October 5, 2004 Volume 1, Issue 17


Liz Highleyman

To download pdf version click here


In This Issue:

Hepatitis C

HCV/HIV Coinfection

HCV Liver Transplant Outcomes

Post-Transplant HCV Recurrence

Hepatocellular Carcinoma News


HCV/HIV Coinfection

A small Spanish study reported in the September 3 issue of AIDS produced the highest sustained virological response (SVR) yet seen in an HCV/HIV coinfected cohort with genotype 1 HCV. Montserrat Laguno and colleagues from Barcelona randomly assigned 95 coinfected subjects to receive either standard interferon three times weekly or pegylated interferon alfa-2b (Peg-Intron), both with weight-adjusted ribavirin. Subjects with genotypes 1 or 4 were treated for 48 weeks, while those with genotypes 2 or 3 were treated for 24 weeks. The overall SVR rates were 44% for Peg-Intron/ribavirin and 21% for standard interferon/ribavirin. Among those with genotypes 1 or 4, the corresponding SVR rates were 38% and 7%; among subjects with genotypes 2 or 3, 53% and 47%, respectively, achieved SVR. In the recent APRICOT study, which used pegylated interferon alpha-2a (Pegasys), the SVR rate for genotype 1 subjects was 29%. The recent RIBAVIC study, using Peg-Intron, found an SVR rate of just 15% among genotype 1 patients. (These two studies did not analyze genotypes 1 and 4 together; some recent research suggests genotype 4 may be easier to treat than previously believed.) Side effects were generally similar to those seen in other studies of interferon-based therapy; however, nine subjects developed signs of mitochondrial toxicity, a potential concern when ribavirin is used with certain nucleoside analog HIV drugs including d4T (Zerit) and ddI (Videx).
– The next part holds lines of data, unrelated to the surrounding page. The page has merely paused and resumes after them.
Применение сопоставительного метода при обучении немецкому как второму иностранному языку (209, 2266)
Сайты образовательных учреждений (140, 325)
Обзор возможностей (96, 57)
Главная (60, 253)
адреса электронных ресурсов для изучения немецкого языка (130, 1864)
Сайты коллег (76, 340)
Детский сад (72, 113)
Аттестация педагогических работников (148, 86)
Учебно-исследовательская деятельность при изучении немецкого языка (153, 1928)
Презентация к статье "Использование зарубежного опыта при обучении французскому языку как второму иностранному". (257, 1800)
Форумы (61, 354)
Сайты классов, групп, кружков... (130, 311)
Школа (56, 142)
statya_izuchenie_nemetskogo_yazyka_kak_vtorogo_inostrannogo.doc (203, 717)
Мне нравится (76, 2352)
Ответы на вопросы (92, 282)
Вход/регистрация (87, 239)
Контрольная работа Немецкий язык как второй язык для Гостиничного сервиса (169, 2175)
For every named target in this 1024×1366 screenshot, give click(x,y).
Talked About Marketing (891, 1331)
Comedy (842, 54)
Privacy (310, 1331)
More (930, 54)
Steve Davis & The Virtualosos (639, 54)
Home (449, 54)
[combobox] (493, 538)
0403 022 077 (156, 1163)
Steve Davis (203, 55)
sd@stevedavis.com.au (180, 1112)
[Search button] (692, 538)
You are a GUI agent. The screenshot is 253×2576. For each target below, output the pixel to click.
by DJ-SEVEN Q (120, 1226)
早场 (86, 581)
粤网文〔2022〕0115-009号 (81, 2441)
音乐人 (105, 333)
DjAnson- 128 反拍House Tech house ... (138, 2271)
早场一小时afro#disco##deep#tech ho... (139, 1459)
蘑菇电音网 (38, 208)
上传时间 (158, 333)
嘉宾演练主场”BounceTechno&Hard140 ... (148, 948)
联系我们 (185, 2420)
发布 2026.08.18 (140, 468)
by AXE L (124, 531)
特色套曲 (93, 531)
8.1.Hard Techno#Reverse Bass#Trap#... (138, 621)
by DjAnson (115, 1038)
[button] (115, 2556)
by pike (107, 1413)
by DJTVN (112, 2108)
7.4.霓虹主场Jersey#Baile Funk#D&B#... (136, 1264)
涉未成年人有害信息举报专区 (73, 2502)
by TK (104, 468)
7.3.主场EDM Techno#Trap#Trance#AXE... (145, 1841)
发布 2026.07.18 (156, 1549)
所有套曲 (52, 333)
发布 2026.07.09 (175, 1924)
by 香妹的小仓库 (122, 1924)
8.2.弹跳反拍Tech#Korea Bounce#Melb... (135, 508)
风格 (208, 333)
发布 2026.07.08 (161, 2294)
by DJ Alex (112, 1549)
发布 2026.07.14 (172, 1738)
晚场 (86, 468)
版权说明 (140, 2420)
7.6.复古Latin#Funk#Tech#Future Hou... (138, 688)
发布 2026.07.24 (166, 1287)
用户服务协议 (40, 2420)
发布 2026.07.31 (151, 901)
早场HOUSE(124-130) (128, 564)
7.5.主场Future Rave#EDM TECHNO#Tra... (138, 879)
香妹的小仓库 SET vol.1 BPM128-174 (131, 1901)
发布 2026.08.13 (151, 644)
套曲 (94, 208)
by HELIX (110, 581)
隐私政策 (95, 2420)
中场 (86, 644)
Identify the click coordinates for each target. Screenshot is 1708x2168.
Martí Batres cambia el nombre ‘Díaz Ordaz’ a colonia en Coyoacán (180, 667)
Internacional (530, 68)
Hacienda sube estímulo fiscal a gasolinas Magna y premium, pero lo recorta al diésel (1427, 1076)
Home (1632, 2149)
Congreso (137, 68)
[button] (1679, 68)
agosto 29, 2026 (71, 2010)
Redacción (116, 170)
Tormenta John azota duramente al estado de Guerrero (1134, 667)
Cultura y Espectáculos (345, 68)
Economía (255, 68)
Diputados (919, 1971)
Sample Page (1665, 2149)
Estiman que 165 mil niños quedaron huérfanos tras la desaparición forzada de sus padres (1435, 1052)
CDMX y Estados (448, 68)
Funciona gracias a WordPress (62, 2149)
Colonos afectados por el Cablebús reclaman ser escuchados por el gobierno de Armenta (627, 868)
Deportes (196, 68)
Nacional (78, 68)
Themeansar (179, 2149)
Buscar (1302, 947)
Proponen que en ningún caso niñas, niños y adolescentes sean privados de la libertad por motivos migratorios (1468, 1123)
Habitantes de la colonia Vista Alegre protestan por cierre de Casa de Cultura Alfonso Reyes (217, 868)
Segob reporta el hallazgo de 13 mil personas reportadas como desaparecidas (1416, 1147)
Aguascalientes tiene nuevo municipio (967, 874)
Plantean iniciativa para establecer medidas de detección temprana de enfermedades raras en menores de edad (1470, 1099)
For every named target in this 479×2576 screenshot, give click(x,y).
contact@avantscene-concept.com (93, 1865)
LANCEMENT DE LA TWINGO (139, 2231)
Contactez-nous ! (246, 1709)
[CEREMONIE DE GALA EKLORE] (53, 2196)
The researchers recommended that concomitant use of ribavirin and these HIV medications “should be cautioned against or not recommended.”

In other coinfection news, a study reported in the September 2004 issue of Human Pathology confirms that fibrosis progression tends to be more severe in HCV/HIV confected individuals than in those with HCV alone. A. Rullier and colleagues conducted a prospective study of 33 coinfected patients and 33 control subjects with HCV alone. They found that while disease activity and HCV viral load were similar in the two groups, fibrosis was “more marked” in the coinfected subjects. In addition, coinfected patients had fewer CD4 white blood cells than those with HCV alone (although all of the HIV patients had at least 250 CD4 cells/mm3, indicating low-level immune suppression). “Our data confirm the need to treat [coinfected] patients against HCV, and suggest that HIV infection could favor fibrosis via the modulation of the intrahepatic immune response,” the authors concluded.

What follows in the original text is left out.